Le besoin de simplicité et d'efficacité se heurte au fait qu'en cas de scission, il faut souvent s'adresser à plusieurs autorités pour une question qui pouvait auparavant être réglée à un seul bureau. Toute personne qui prend un crédit-temps peut bénéficier d'un avantage fédéral et d'une prime d'incitation flamande, qui doivent être demandés séparément et à des endroits distincts. Dans le cadre de la politique régionalisée des groupes cibles, une entreprise peut parfois compter sur une réduction des cotisations de sécurité sociale de la part de plusieurs régions. Il arrive même que les politiques des régions se contrecarrent, surtout dans ce domaine.
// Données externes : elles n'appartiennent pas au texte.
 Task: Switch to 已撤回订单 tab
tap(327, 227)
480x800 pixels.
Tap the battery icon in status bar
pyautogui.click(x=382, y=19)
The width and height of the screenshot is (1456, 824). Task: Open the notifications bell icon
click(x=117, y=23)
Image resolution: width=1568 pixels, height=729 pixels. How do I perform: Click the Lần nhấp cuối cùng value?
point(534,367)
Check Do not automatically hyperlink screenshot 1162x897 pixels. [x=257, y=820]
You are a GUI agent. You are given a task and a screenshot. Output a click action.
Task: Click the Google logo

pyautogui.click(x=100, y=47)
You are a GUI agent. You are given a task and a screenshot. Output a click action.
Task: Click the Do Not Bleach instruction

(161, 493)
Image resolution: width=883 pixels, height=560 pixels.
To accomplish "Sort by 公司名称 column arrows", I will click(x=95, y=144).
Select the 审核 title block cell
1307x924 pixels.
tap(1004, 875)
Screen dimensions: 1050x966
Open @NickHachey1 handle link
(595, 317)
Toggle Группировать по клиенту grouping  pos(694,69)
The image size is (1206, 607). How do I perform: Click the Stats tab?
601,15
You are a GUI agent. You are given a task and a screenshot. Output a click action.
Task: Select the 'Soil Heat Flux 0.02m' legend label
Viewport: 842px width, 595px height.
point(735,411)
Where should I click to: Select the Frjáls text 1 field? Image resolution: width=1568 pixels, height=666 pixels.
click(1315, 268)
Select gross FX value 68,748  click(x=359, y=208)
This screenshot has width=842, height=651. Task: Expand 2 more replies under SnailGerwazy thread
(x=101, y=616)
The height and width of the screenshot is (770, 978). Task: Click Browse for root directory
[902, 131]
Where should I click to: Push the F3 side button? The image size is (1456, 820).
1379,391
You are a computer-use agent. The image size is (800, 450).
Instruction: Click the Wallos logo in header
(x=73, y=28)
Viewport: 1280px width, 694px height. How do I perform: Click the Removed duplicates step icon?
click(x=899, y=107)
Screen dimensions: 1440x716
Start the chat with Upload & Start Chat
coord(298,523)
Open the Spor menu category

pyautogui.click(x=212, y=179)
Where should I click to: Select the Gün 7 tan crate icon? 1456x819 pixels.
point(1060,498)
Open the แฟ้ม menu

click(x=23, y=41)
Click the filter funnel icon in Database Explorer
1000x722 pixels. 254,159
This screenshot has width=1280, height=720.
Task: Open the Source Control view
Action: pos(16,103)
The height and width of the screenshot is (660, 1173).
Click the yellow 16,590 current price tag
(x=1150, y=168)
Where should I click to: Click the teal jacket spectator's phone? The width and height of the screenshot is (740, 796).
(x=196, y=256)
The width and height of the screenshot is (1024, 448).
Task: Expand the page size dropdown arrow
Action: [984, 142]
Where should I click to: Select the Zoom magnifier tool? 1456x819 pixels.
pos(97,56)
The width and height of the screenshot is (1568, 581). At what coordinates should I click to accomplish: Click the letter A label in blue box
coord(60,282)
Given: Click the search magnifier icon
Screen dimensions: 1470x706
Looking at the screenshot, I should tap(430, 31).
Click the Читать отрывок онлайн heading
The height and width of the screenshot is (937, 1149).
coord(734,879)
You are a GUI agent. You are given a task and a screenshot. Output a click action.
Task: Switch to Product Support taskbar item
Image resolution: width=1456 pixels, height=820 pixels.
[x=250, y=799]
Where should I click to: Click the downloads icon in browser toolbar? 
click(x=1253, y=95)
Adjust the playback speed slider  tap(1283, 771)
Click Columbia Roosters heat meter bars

La scission n'est pas une garantie de succès
En cas de blocage de la politique fédérale, la scission peut être une solution. Mais le prix à payer est très souvent principalement une duplication des administrations et une complexité accrue, qui n'est certainement pas toujours compensée par de meilleures politiques publiques. Il n'existe aucune garantie à ce propos. Par exemple, la première critique que la ministre flamande Hilde Crevits (CD&V) a entendue lorsqu'elle a récemment plaidé en faveur d'une plus grande régionalisation de la politique du marché du travail a été que le VDAB, qui est responsable de l'activation et de la sanction des chômeurs depuis une dizaine d'années, n'est pas assez performant.
Comme le président du SPF Emploi, Travail et Concertation sociale l'a également déclaré au sein du groupe de travail "Affaires institutionnelles" au sein du Parlement flamand, il faut également veiller à ne pas importer au niveau national les problèmes de détachement que nous observons au niveau européen. Car en effet, si nous n'y prenons pas garde, après une 7e réforme de l'État, nous nous retrouverons dans une situation où un salarié d'une entreprise wallonne pourra être employé en Flandre à des conditions différentes de celles d'un détaché polonais employé par une agence d'intérim bruxelloise dans cette même Flandre.
Il y a quelques années, j'ai moi-même écrit un livre sur les problèmes de l'emploi international des travailleurs en Europe. Ce livre ne traitait que des aspects du droit du travail et de la sécurité sociale et comptait déjà quelque 250 pages. La prochaine mise à jour en ajoutera facilement 50 %. Je ne vois guère d'arguments convaincants qui permettraient à une telle complexité de voir le jour dans notre propre pays.
Plus d'avantages pour une politique fédérale et une volonté de compromis
Pour que la politique fédérale ne soit pas bloquée et que nous évitions les inconvénients d'une régionalisation plus poussée, il faut bien sûr une grande volonté de compromis. Tant du côté francophone que du côté flamand. En effet, le prix à payer pour l'absence de compromis est potentiellement très élevé. Mais si les partis de part et d'autre de la frontière linguistique n'avaient pas peur de leur ombre, cela pourrait être évité. Et c'est ce que l'on devrait attendre de tout parti désireux de prendre des responsabilités au niveau fédéral : qu'il ait un projet pour l'ensemble de la Belgique et qu'il ne s'aveugle pas sur les seuls intérêts de sa propre région.